Los ví dar explicaciones. Los viejos y los jóvenes. Doctores en Ingenieria Nuclear. El mundo crujía de dolor. La incertidumbre y el miedo apenas podian minimizarse por comentaristas y productores de televisión (¡que imbéciles!).
Intentaban analizar los acontecimientos con pensamientos, algunas veces de precaria consistencia, firmemente imbuidos por indudable desconocimiento, y otras veces, inquietantemente teñidos de instrucciones ideológicas, corporativas, u otros filtros de urgente malicia o mera tontería.
Pero estos accidentes de la "comunicación social" no me preocupaban, al fin de cuentas no eran ellos los que emitían neutrones sobre los cerebros de los inocentes. Ya habria tiempo para arreglar cuentas con ellos.
Sí me inquietaban los Doctores. Los viejos. Las eminencias, digo. Angustiados, con un gesto de preocupación que bastaba para dar por sentado "que algo que no previmos salió mal" . Y su poca paciencia con los periodistas y escribas ignorantes y los amarillistas a sueldo. Poca paciencia que, en definitiva, dejaba en claro el nerviosismo creciente.
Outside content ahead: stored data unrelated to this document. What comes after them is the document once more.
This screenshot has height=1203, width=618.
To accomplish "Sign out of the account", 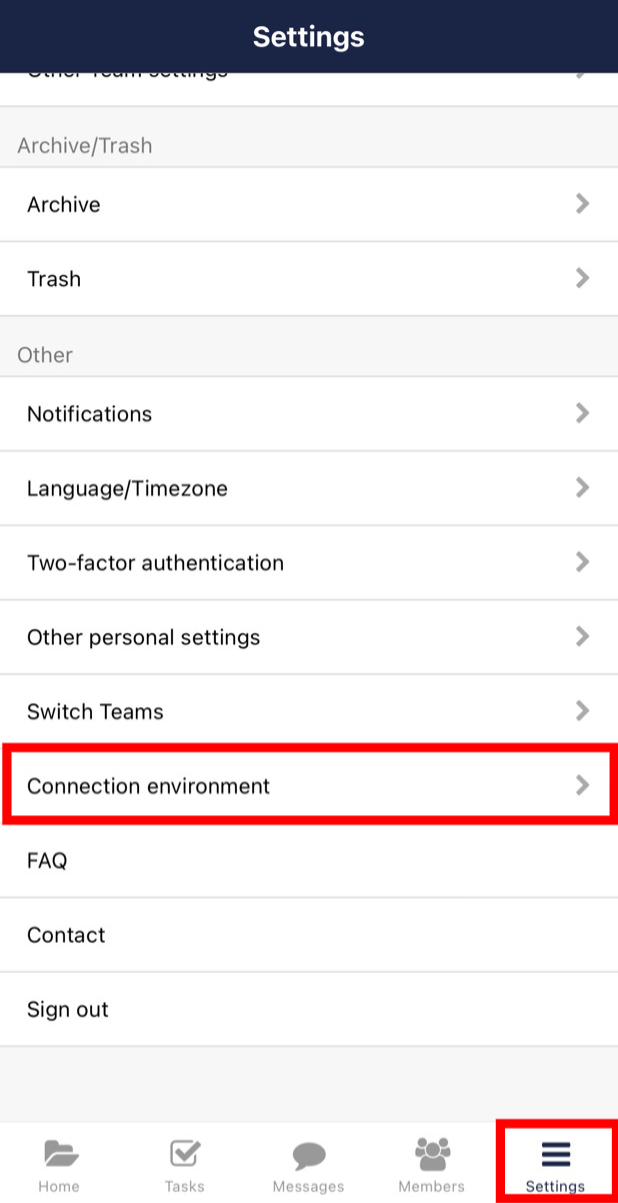I will click(309, 1009).
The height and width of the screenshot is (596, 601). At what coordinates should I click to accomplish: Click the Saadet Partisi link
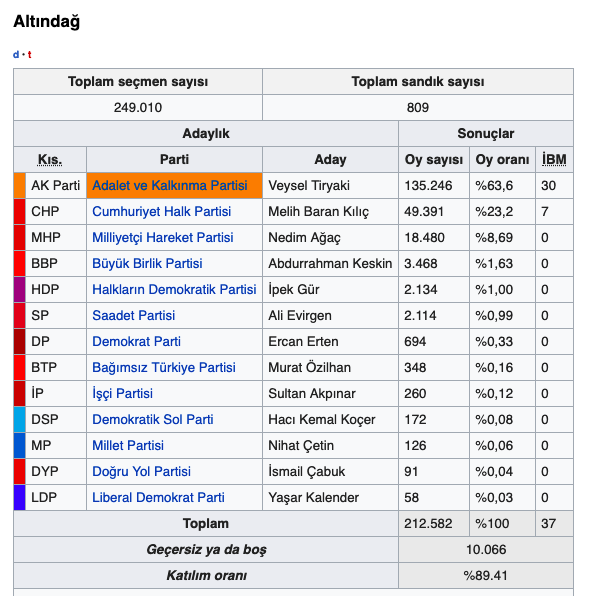click(133, 316)
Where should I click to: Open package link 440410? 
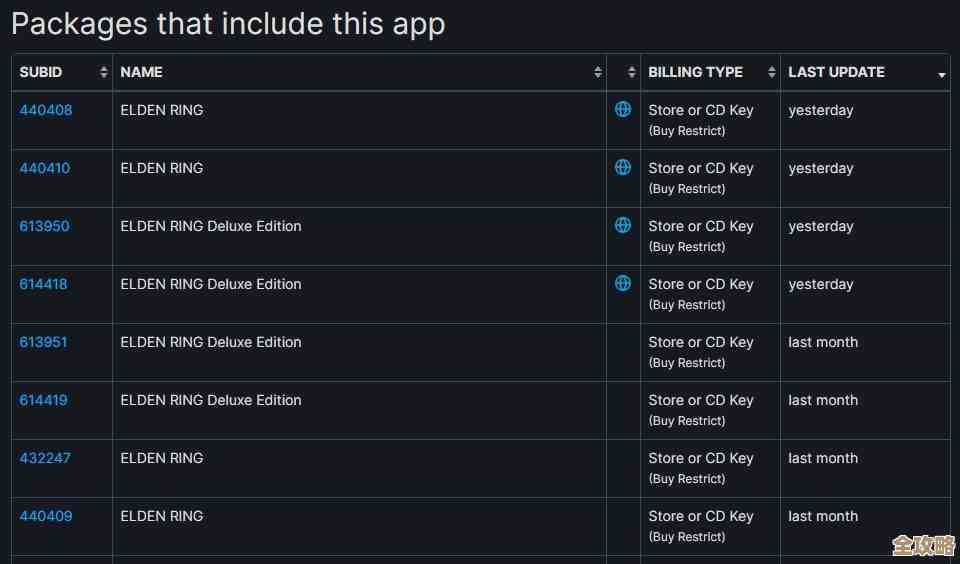(x=45, y=168)
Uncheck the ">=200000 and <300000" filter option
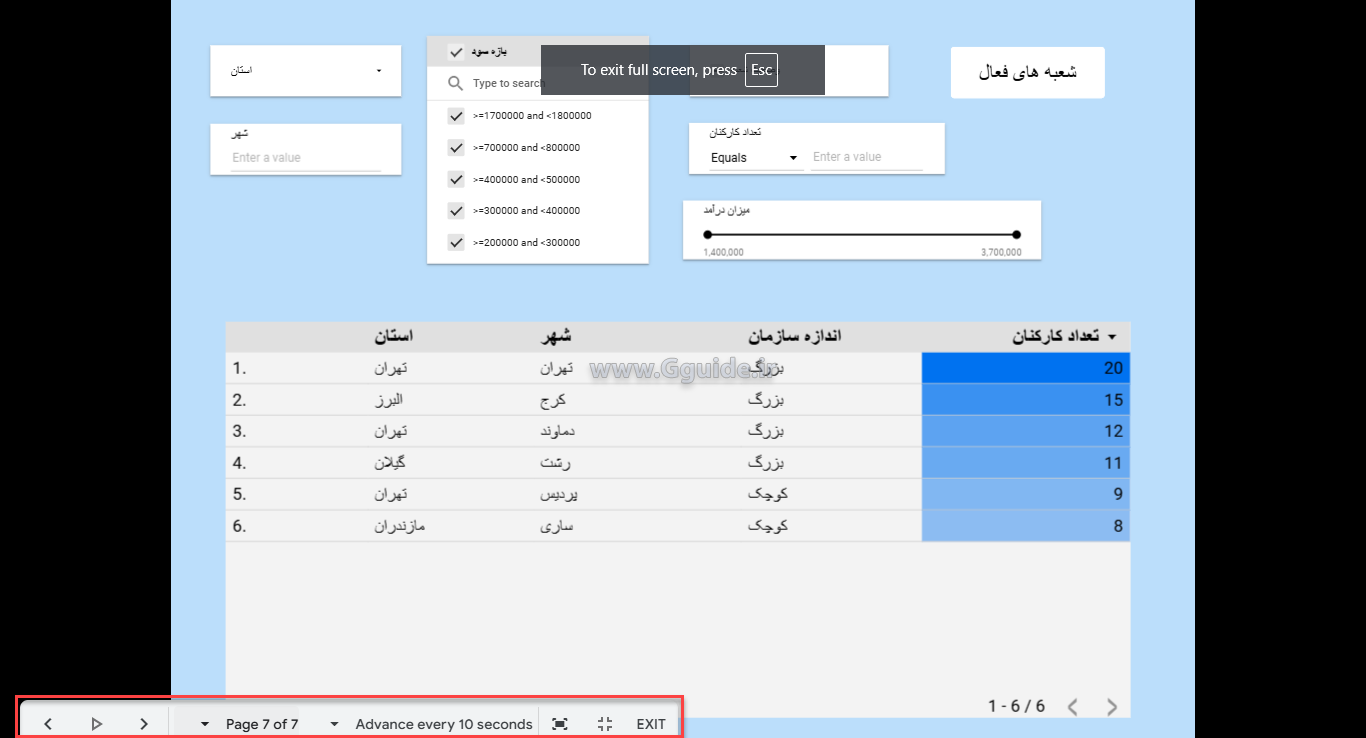Screen dimensions: 1366x738 [x=456, y=242]
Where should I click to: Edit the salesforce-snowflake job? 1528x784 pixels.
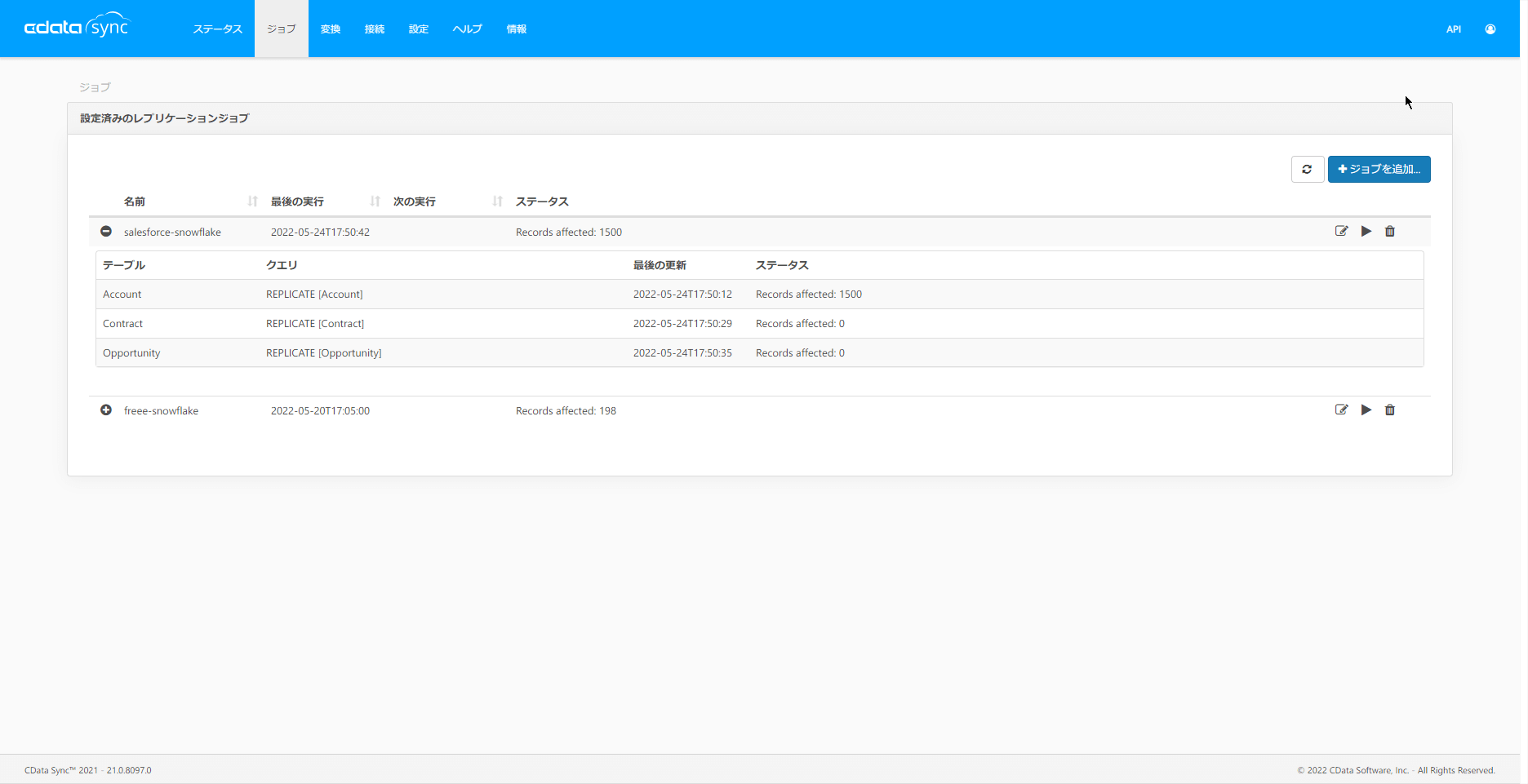pyautogui.click(x=1341, y=232)
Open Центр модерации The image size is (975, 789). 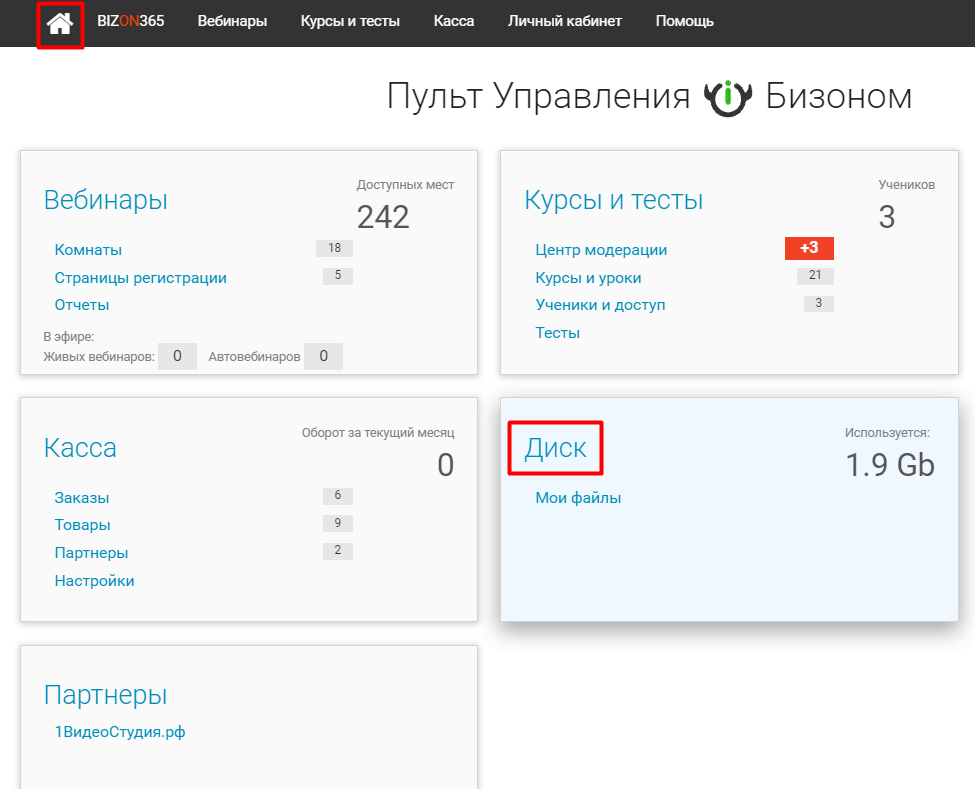601,250
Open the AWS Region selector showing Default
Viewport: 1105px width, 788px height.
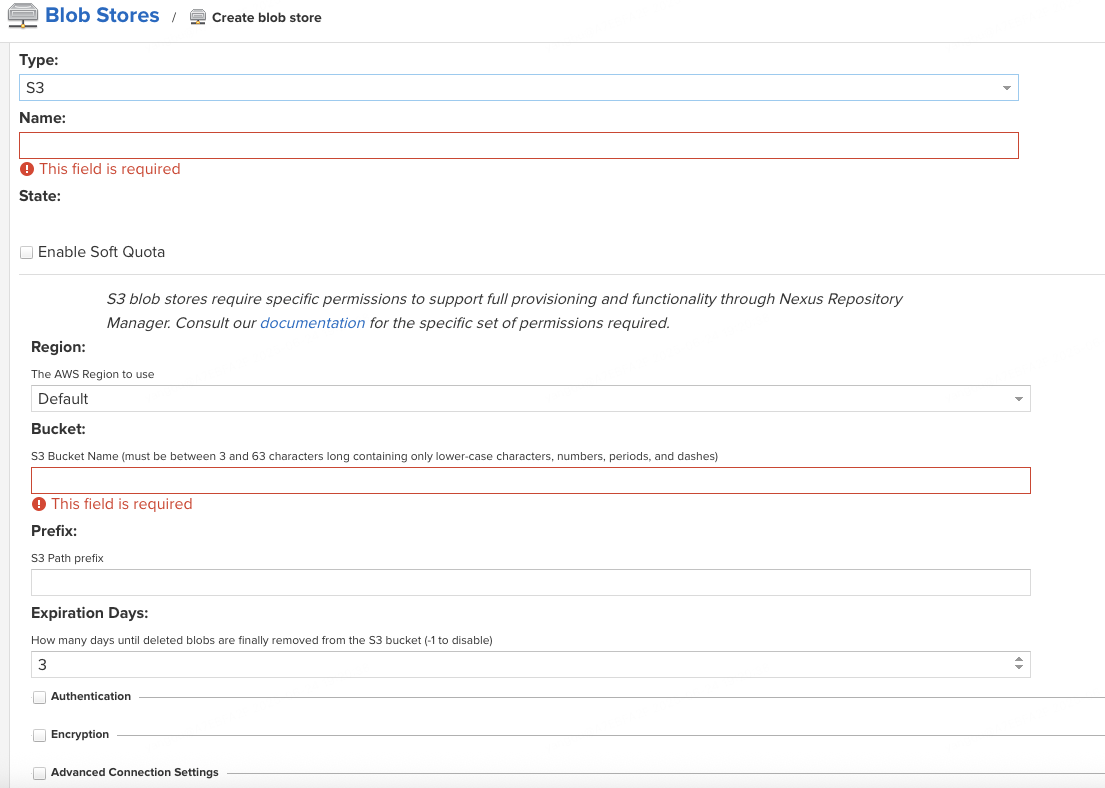pyautogui.click(x=530, y=398)
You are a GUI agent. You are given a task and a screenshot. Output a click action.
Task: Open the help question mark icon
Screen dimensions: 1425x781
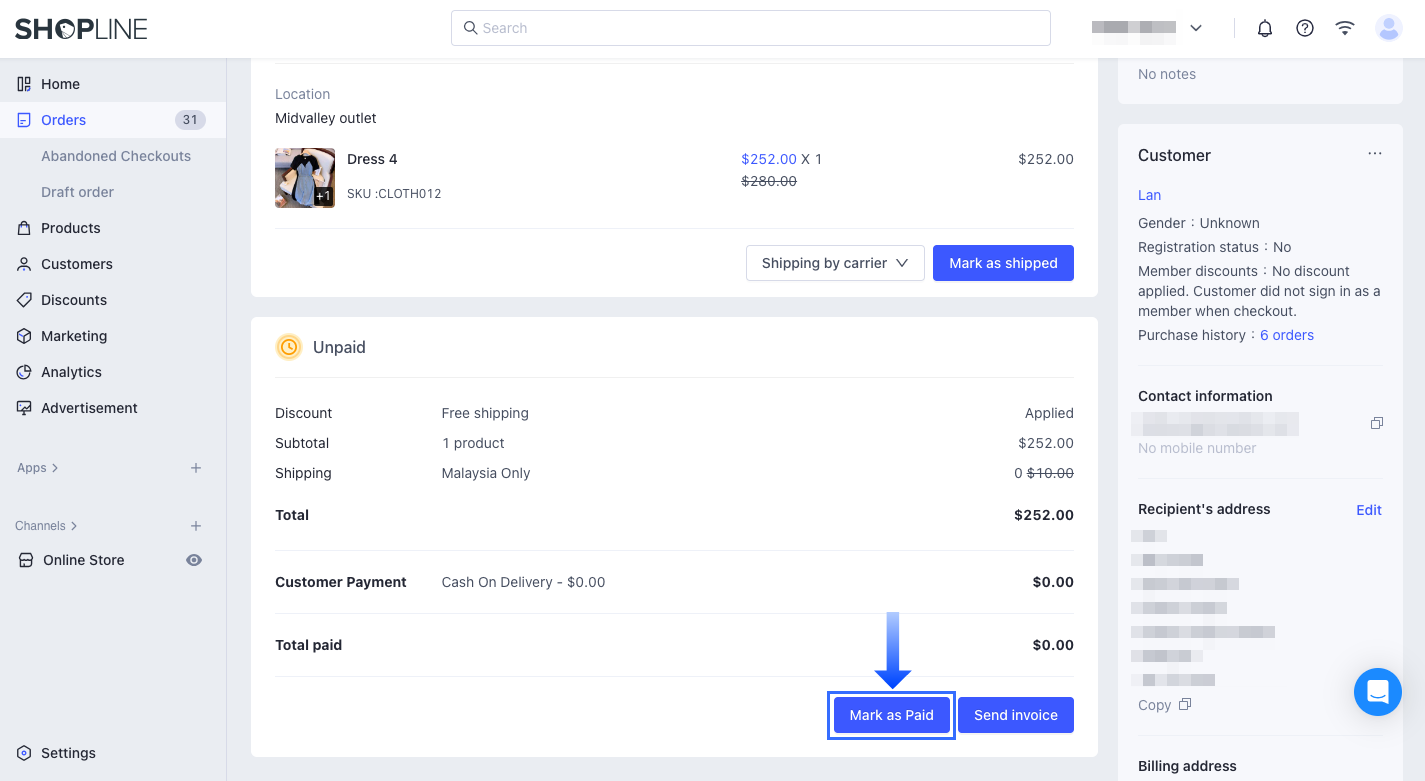(x=1305, y=28)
Pero mas me preocuparon, en los Doctores mas jóvenes, sus rostros serios, aplomados, esa cara de piedra diría yo, su impecabilidad, su entereza dudosa, su tono firme, consistente, esa transmisión de "nosotros tenemos el control siempre" y "acá no pasa nada que no estuviese previsto" aunque esa prevision fuesen los daños colaterales de miles de muertos por cancer.
Ahí si vi, descarnada, chocante, pétrea, desoladora, desolada, la cara de la humanidad mirando al abismo.